**Provided passage**

When creating digital artwork, one of the earliest choices is deciding on the color mode that will be used. While the decision is not irreversible, it’s beneficial to understand the differences between the two primary modes: RGB and CMYK.

Every time you take a picture with your phone or look at images through your television, you are utilizing the RGB color model. Red, green, and blue light combine in varying degrees to trick your eye into seeing a whole spectrum of color. Combining red and green light will create yellow; combining red and blue light will create magenta. All three in equal saturation will give you gray or white depending on the amount used and of course, black is a complete absence of light. Due to light being combined together to fill out the entire range of color, it is known as an Additive Model. It’s the mode used in graphics that are intended to be primarily viewed digitally.

Have you every wondered why graphic programs break RGB ranges in increments from 0 to 255 instead of percentages? This is due to the inherent way data is computed. You may have noticed options for “bit depth” for when selecting color mode (8 bits/channel, 16 bits/channel, 32 bits/channel). A “bit” in computer terminology–binary language–has only two opposing states: on (one) or off (zero). Stacking 8 bits in a row gives you 2 x 2 x 2 x 2 x 2 x 2 x 2 x 2 possible variations per channel (Red/Green/Blue). Not coincidentally, 2 to the 8th power gives a total of 256 possible states for each channel (or more precisely, 255 degrees of light plus 0 which equals no light).

That means higher bit depth yields a color gamut with more variations, right? Yes… technically. But it real world applications, the difference between using a bit depth higher than 8 bits per channel usually only means larger file sizes and more memory intensive work environments with results that are often identical to the human eye. Having 256 potential states each for red, green, and blue produces close to 16.8 million colors once those channels are combined. Creating degrees of difference between all those colors is impractical and almost always unnecessary.

While it makes sense to create digitally viewed graphics in RGB mode, printing companies will often ask for files in CMYK. This is a process color system using Cyan, Magenta, Yellow and blacK inks patterned together in different percentages to trick your eye into seeing a whole spectrum of color. Once light hits the ink, it bounces away, losing part of its brightness and displaying the color perceived by our eye. For this reason, it is known as a Subtractive Model. The values associated with each ink is a direct correlation of what will be printed, which can mean more predictable results if printed pieces are intended to be the final use of the digital files.

**Material provided**

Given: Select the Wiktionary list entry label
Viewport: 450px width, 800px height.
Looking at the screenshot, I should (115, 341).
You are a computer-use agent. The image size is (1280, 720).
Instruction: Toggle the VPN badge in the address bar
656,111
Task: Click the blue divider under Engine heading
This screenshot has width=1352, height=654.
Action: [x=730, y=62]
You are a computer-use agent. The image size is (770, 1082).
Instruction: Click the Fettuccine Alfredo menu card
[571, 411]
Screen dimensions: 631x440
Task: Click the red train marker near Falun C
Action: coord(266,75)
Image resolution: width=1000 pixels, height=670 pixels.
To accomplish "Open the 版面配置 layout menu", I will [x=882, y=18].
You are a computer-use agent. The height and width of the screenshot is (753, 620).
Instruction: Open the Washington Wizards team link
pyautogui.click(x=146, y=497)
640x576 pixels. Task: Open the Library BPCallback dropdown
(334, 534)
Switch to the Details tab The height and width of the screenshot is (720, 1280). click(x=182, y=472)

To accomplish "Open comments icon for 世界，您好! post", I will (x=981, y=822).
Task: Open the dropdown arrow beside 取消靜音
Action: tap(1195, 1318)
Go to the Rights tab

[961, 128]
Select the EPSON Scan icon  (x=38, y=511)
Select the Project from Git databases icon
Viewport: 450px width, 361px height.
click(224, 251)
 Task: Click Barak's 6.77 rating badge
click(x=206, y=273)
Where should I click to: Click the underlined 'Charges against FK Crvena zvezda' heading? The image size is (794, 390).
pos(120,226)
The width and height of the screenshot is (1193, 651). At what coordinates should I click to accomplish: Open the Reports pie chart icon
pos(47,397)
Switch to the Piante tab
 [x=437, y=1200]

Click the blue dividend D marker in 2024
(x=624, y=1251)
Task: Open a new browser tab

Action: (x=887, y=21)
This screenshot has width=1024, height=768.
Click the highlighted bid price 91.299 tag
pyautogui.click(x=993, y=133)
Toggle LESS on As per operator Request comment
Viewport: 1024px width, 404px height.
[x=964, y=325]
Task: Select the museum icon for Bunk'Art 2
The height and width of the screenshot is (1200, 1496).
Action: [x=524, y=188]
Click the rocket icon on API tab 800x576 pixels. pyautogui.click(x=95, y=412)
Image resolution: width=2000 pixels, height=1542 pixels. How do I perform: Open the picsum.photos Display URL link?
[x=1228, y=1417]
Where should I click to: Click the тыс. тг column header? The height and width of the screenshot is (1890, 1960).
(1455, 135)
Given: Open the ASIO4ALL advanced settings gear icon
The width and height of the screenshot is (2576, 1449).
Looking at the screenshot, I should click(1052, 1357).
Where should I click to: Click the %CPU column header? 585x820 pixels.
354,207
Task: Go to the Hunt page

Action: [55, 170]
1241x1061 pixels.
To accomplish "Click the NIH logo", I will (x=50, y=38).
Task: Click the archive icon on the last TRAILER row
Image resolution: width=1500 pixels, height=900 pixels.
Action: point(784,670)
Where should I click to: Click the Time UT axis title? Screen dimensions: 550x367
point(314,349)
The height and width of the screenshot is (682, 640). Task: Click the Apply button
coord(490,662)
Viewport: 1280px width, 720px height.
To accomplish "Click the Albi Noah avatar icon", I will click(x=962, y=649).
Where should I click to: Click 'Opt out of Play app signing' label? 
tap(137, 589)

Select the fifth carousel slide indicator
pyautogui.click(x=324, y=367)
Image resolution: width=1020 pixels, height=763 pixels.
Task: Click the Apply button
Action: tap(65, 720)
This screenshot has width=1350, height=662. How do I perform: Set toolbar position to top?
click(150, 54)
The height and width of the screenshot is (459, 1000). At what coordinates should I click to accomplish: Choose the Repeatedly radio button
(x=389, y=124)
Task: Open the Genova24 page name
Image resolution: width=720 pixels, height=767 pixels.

**Exercise directions**
Reproduce the color mode article between "That means higher" and "almost always unnecessary.", inclusive, substituting "resource intensive" for "memory intensive".

**Correct answer**
That means higher bit depth yields a color gamut with more variations, right? Yes… technically. But it real world applications, the difference between using a bit depth higher than 8 bits per channel usually only means larger file sizes and more resource intensive work environments with results that are often identical to the human eye. Having 256 potential states each for red, green, and blue produces close to 16.8 million colors once those channels are combined. Creating degrees of difference between all those colors is impractical and almost always unnecessary.